ABD-Rusya-Çin gibi emperyalist blokların hem kendi içlerinde hem de birbirleriyle ne kadar şiddetli gerilimler yaşadığını biliyoruz. Ortadoğu’daki tüm bölgesel güçler de aynı şekilde gerilimler yaşıyor. Bu gerilimler, evrenin efendisi olduğunu düşünenlerin gerçek durumlarının sandıkları gibi olmadığını gösteriyor. Yine de, Trump örneğinde olduğu gibi ABD’nin bombaladığı, yıkıma uğrattığı, Ortadoğu ülkelerinden yedisinin vatandaşlarının ABD’ye girmesini yasaklamaya çalıştığı ırkçı ve emperyalist kibrin etkisiz olduğunu söyleyemeyiz. Bu ırkçı ve savaşçı kibre, barış yanlısı bir hareketle cevap vermek çok önemli.

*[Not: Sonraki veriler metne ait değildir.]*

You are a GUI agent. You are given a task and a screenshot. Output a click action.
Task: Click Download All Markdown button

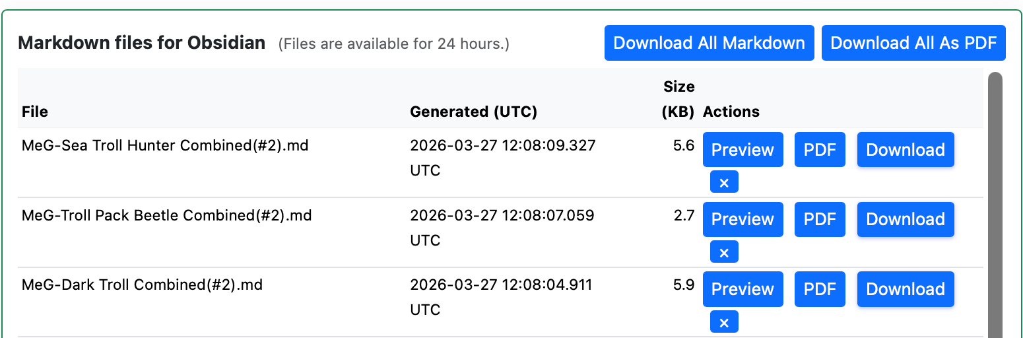pos(709,43)
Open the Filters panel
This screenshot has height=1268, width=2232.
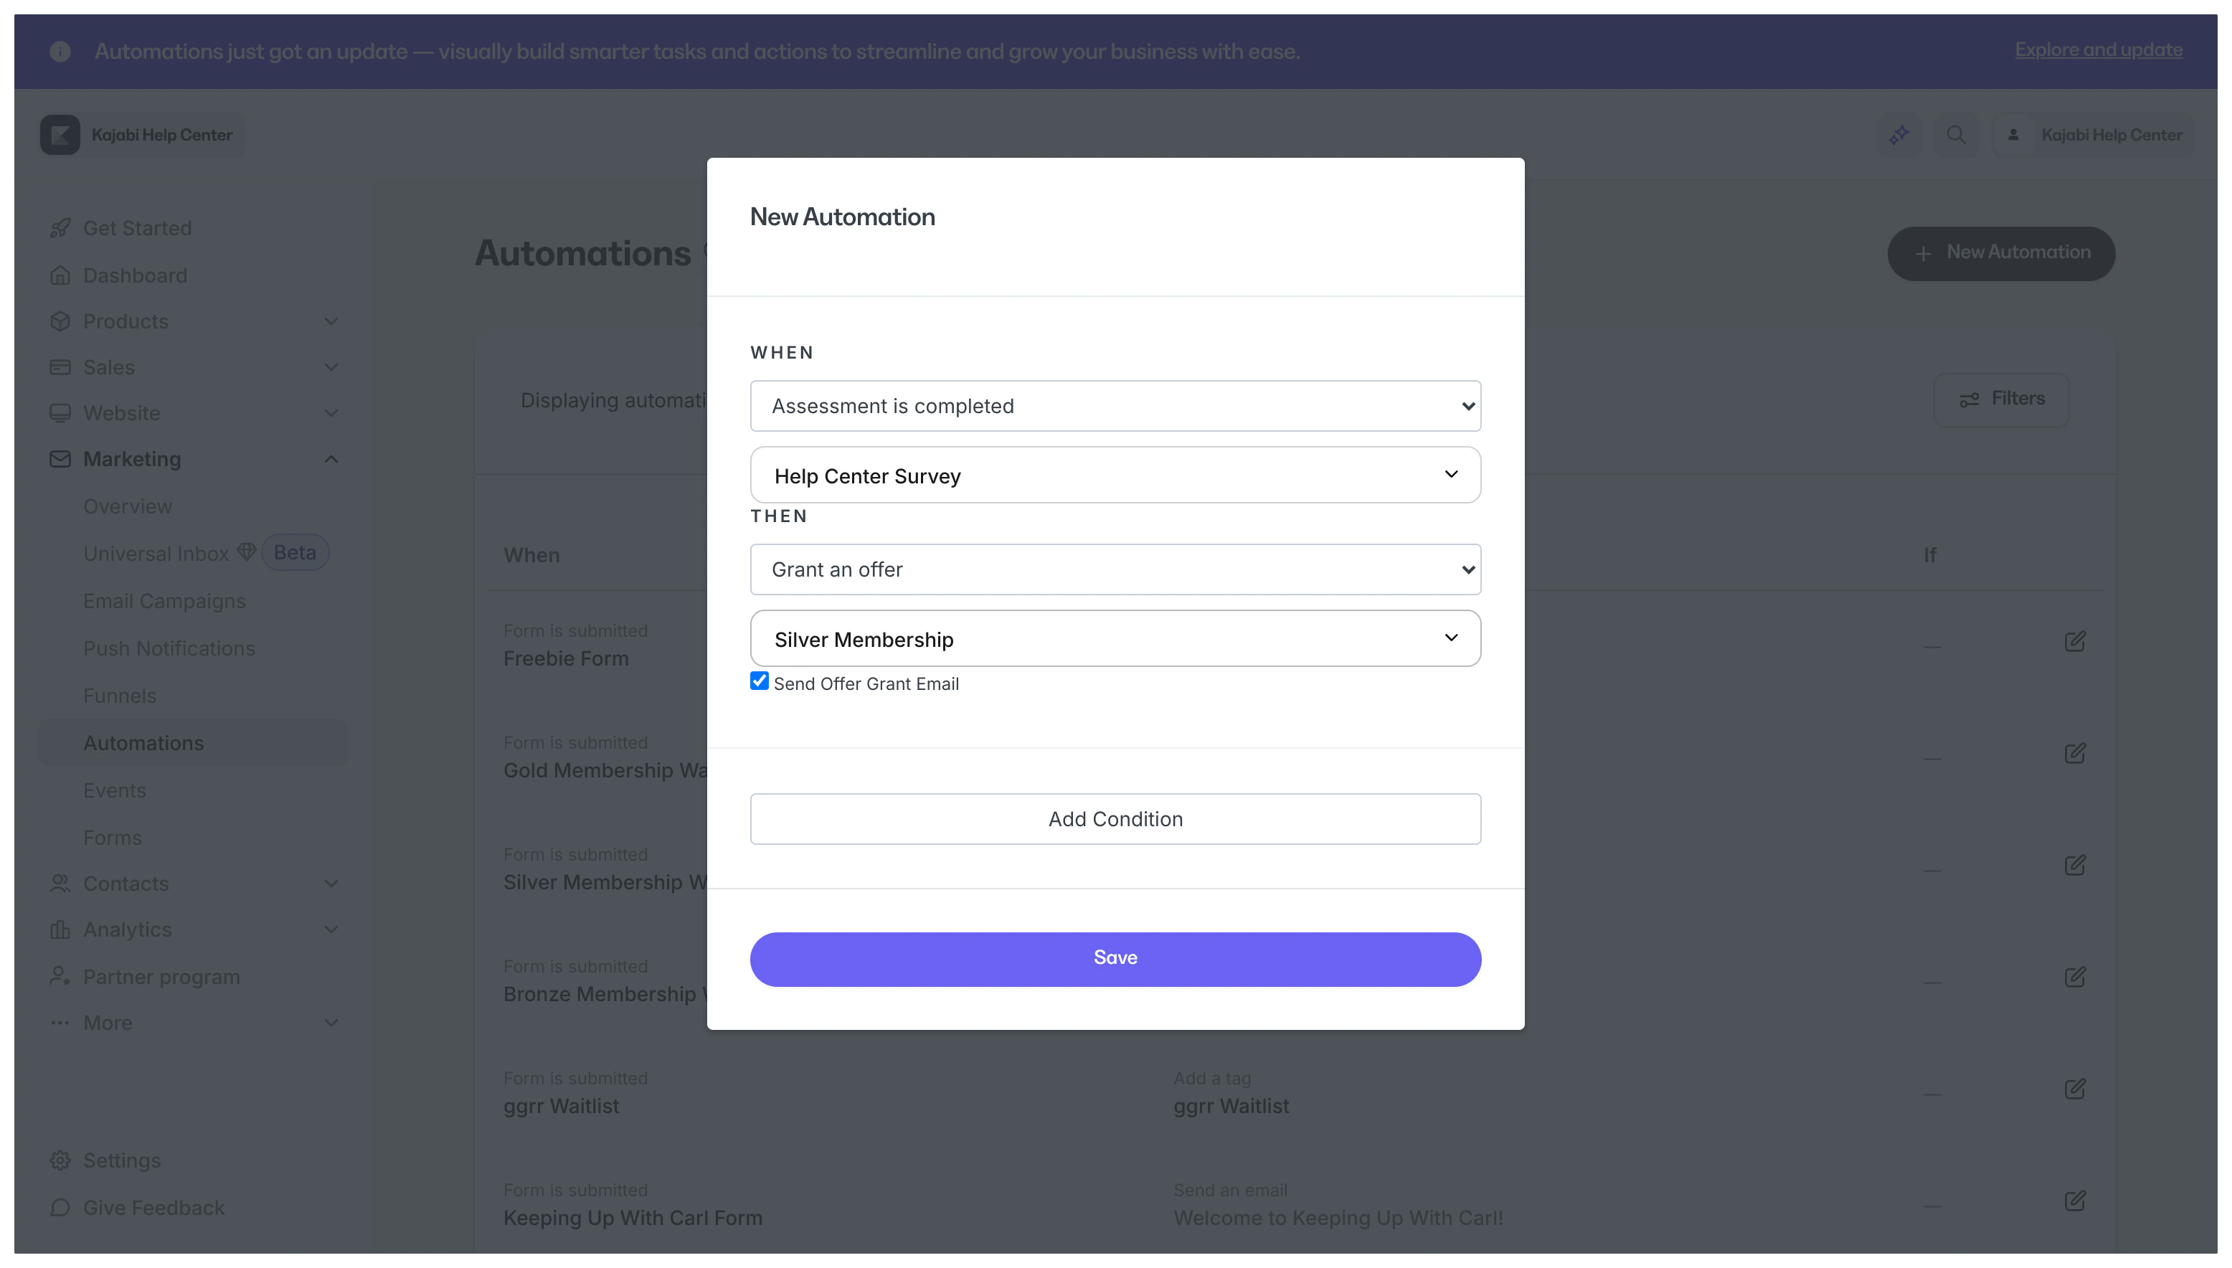point(2000,398)
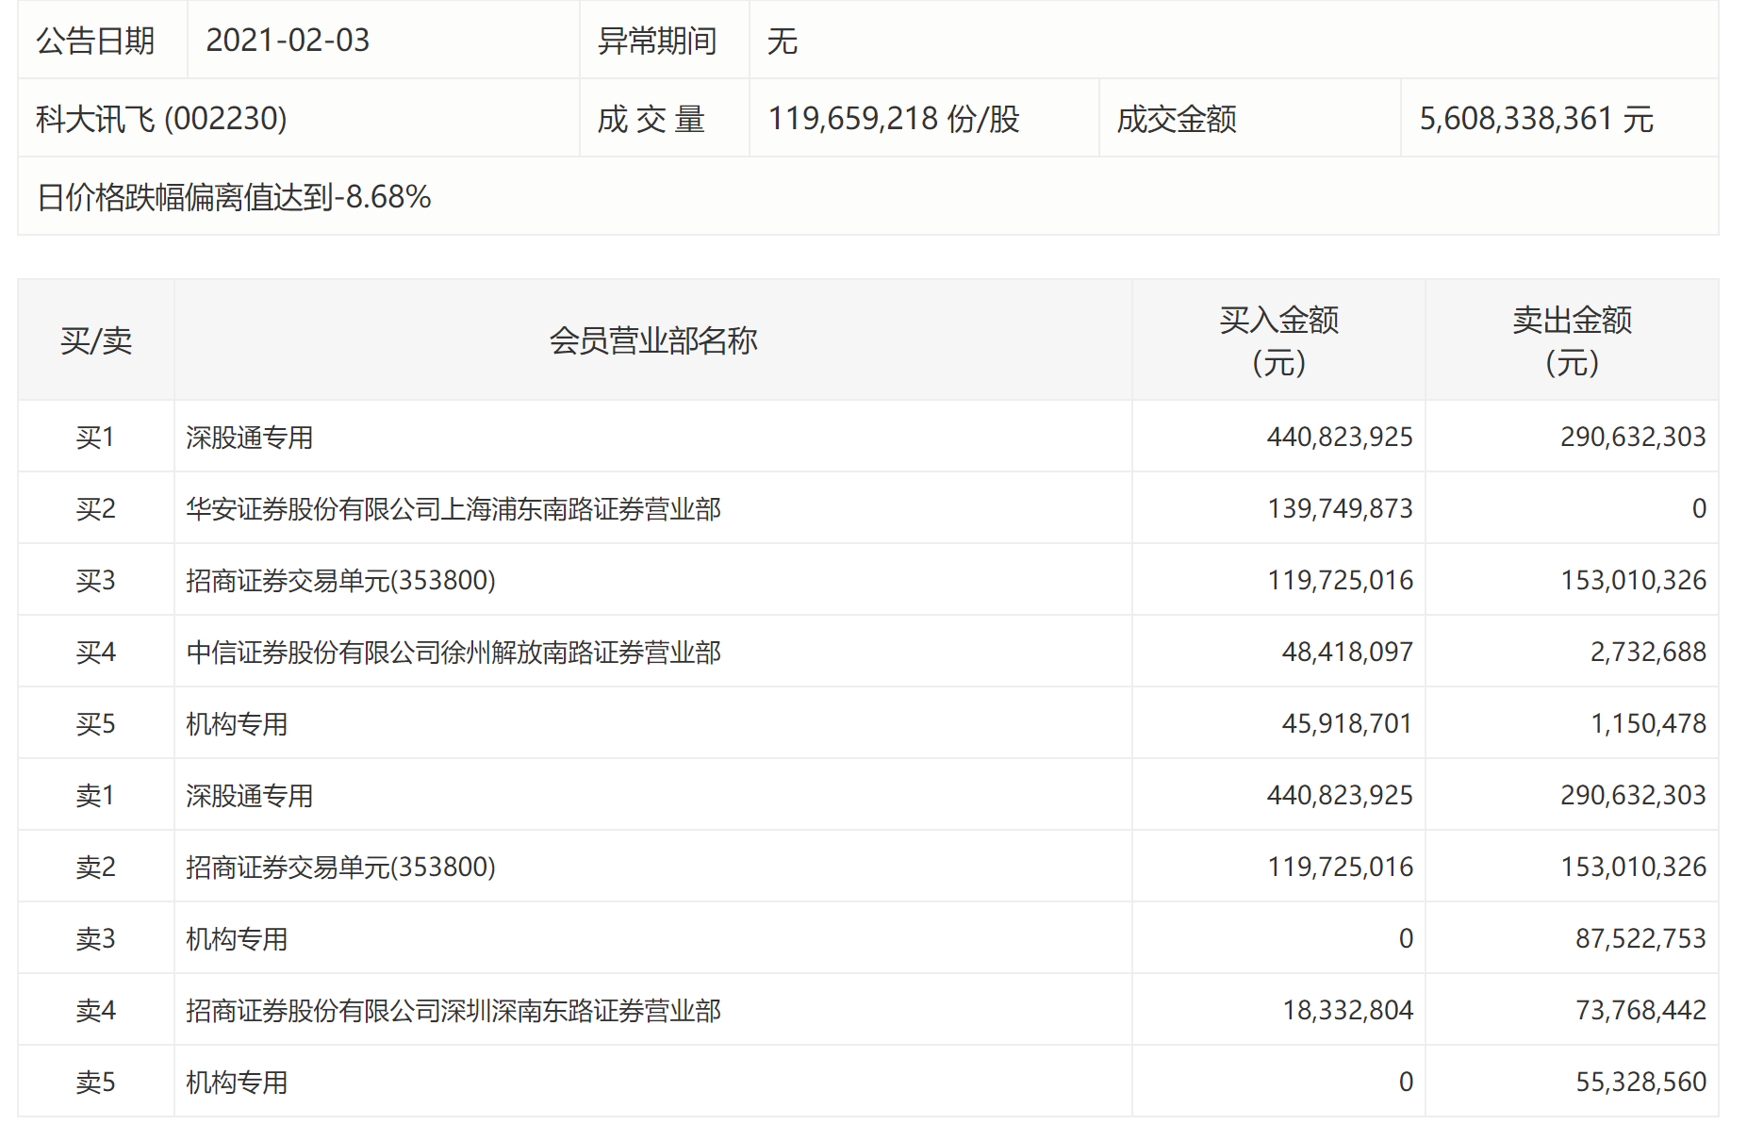Click the trading volume value 119,659,218 份/股

tap(893, 119)
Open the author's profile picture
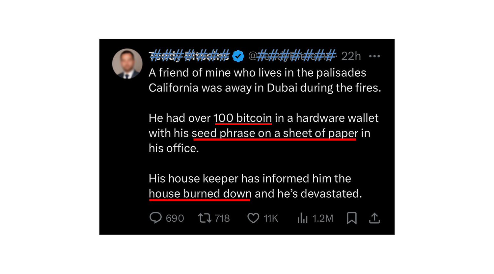494x274 pixels. [x=127, y=64]
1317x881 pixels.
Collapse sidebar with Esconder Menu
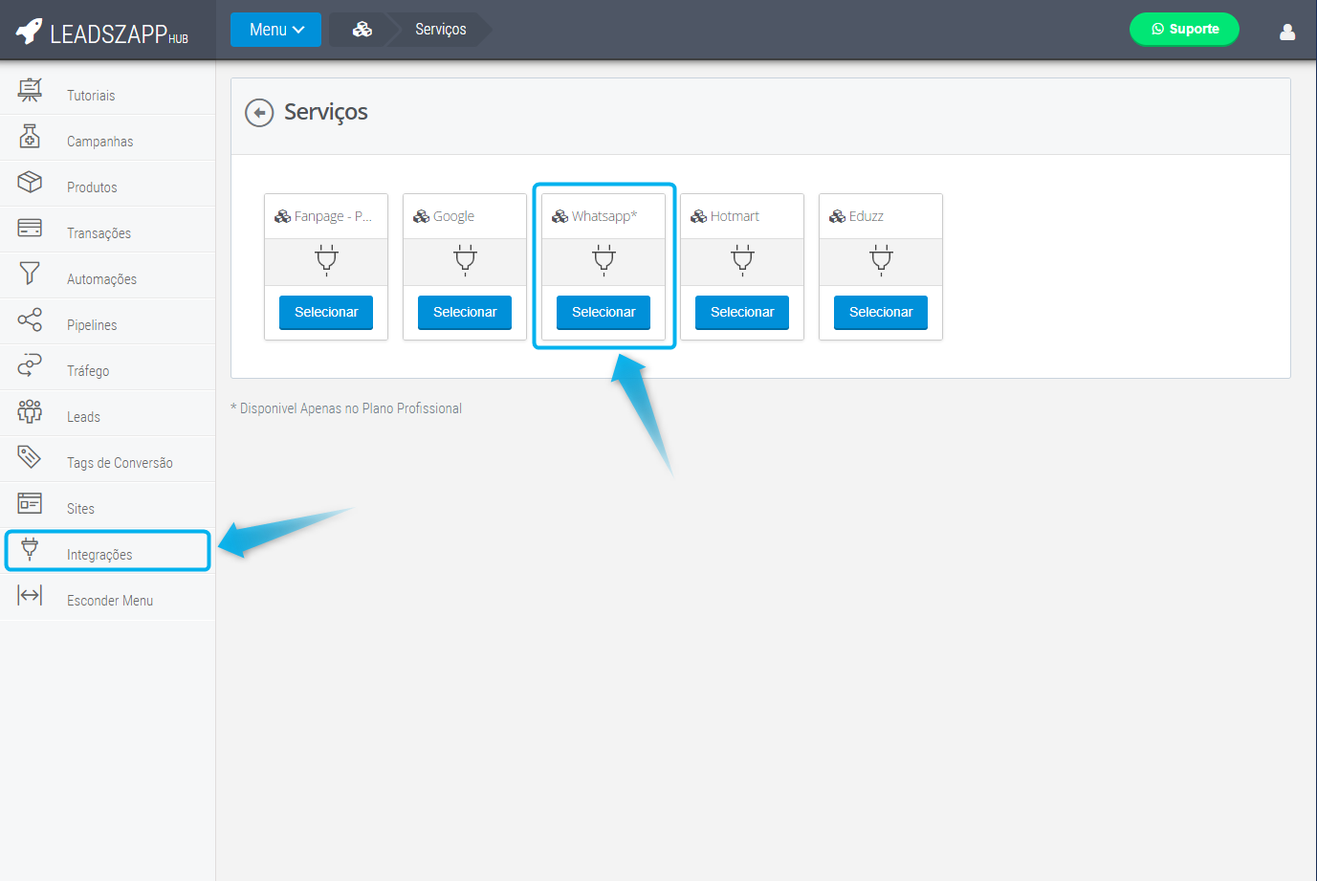click(109, 601)
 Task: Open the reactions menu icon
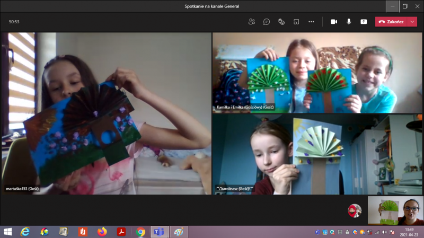click(x=281, y=22)
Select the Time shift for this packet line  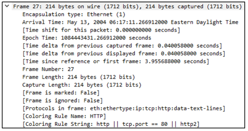click(x=101, y=30)
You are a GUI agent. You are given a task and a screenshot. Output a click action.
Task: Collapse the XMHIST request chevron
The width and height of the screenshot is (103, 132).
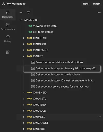23,56
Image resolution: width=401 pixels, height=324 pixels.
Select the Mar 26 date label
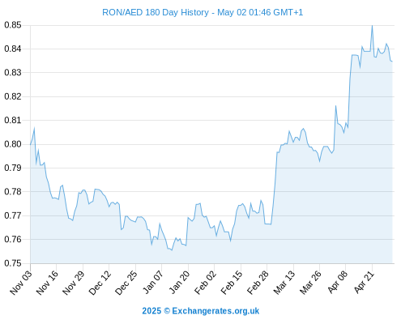[x=311, y=282]
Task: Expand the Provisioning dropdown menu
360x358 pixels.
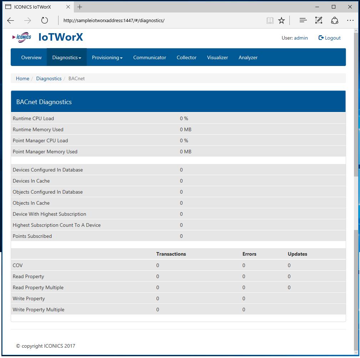Action: point(107,57)
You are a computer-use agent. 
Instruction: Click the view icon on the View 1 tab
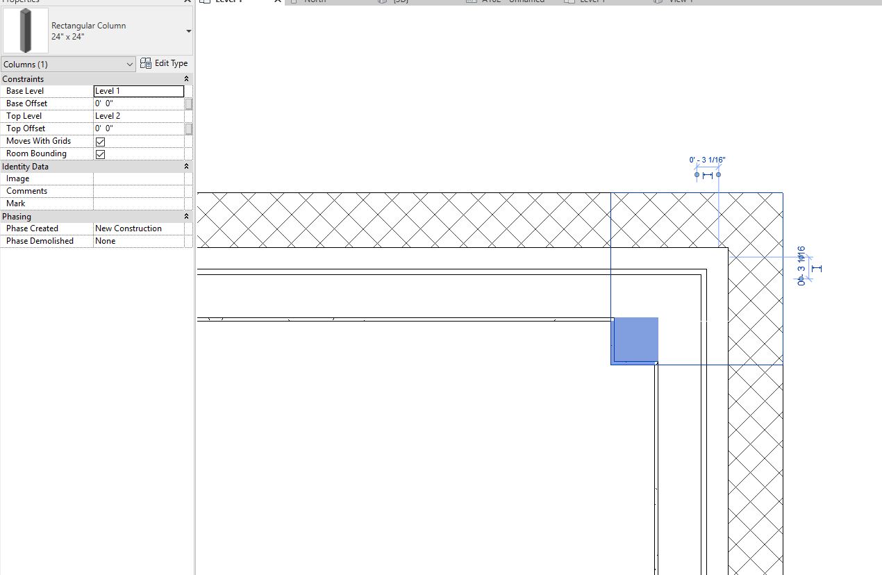[658, 1]
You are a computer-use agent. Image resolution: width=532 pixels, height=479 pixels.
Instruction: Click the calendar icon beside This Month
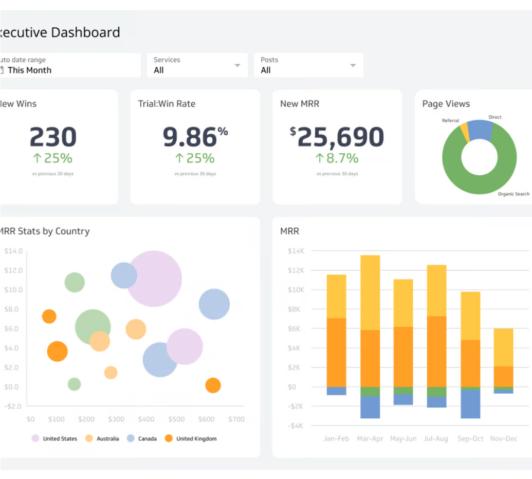click(2, 70)
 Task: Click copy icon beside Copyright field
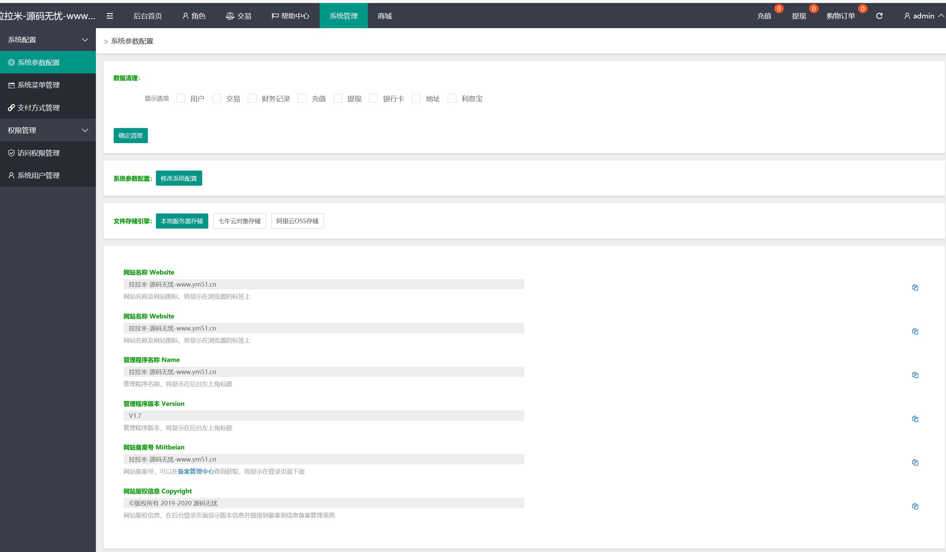click(915, 506)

Trump iktidara gelir gelmez, ABD’de liderliğini kadınların yaptığı dev bir protesto hareketi örgütlendi. Trump Ortadoğu ülkelerinin vatandaşlarının ABD’ye girmesini yasaklayan kararnameyi imzaladığında ırkçılık karşıtları havaalanlarına koşup, dayanışmayı örgütlediler.

Trump’la beraber ABD’nin Obama döneminde kaybettiğine inandığı caydırıcılığını yeniden devreye sokması, dünya çapında küresel bir barış hareketinin örgütlenmesinin aciliyetini gözler önüne serdi. Türkiye’de ise yerli-milli politik ekseni kalıcılaştıran gelişmeler, iki yönlü bir barış mücadelesine olan ihtiyacı gündeme getiriyor.

Hem Suriye halklarının barışa kavuşması için, Türkiye-Suriye ilişkisi barış temelinde yeni baştan kurgulanmalıdır, hem de Türkiye’de Kürt sorununda diyalog, çözüm ve barış yönünde atılacak adımların Suriye’deki gelişmelere endekslenmesine son verilmelidir.

Hiçbir ideoloji kalıcı bir barış isteğinden daha etkili, doğru ve güçlü olamaz. Kalıcı barış için, ırkçı olmayan, tüm dünya halklarının barış içinde yaşamasını amaçlayan, barış hareketini bölen İslamofobik, mezhepçi ve ırkçı fikirlerle arasına mesafe koyan, emperyalist kibrin karşısına enternasyonalist, demokrat ve özgürlükçü dayanışmanın temellerini koyan bir hareketi örgütlemeye ihtiyacımız var.

Bir önceki dönemin, milyonlarca insanı harekete geçiren dinamizmi “onlar bir avuç biz milyonlarız” sloganıyla ifade oluyordu. Biz sahiden milyonlarız. Yeter ki bunun farkında olalım.